Minhe Hui and Tu Autonomous County (民和回族土族自治县; Xiao'erjing: ; Monguor: Miinhoo Hui szarbaten Mongghul szarbaten njeenaa daglagu xan), known in Tibetan as Kamalog, is the easternmost county in Qinghai Province, China. It is under the administration of Haidong (lit. Eastern Qinghai) city. "Hui" refers to the Chinese Muslims, whereas "Tu" refers to the ethnic group known as "Monguor" in the West and as "Tu Zu" in China.
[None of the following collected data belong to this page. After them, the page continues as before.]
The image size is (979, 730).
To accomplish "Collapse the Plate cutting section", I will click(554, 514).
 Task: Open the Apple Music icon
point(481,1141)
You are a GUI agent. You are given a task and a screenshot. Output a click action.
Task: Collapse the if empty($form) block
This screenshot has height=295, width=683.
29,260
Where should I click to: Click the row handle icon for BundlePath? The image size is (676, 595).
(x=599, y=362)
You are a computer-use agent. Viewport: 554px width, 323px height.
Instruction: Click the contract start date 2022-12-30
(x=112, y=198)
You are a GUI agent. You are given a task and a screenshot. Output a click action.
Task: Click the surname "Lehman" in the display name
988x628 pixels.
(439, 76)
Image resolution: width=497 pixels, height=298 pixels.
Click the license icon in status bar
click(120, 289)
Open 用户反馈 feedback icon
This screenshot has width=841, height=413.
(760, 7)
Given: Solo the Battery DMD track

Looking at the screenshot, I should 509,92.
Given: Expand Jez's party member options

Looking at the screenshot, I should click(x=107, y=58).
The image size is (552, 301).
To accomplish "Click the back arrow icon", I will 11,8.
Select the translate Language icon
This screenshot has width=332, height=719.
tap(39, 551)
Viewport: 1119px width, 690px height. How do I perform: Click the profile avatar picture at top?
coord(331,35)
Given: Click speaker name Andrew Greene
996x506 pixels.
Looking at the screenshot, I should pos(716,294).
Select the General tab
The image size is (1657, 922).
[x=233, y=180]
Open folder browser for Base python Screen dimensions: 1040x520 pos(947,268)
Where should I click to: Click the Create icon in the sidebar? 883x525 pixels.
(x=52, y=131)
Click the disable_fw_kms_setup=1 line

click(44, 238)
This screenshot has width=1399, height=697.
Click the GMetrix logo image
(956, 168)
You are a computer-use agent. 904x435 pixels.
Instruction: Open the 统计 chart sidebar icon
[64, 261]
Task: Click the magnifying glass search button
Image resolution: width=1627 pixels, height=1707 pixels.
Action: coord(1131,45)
It borders the Honggu District of Gansu on the east, demarcated by the Datong River, a tributary to the Huangshui River, which eventually flows into the Yellow River.

The county is multi-ethnic and significant to not only holding the most densely populated Tu Zu settlement in Sanchuan/Guanting in its southeastern portion, but also as the homeland of the legendary Emperor Yü the Great, who established the Xia dynasty (2070-1600 BC), the first ever recorded dynasty in the ancient Chinese history based on recent archaeological discoveries.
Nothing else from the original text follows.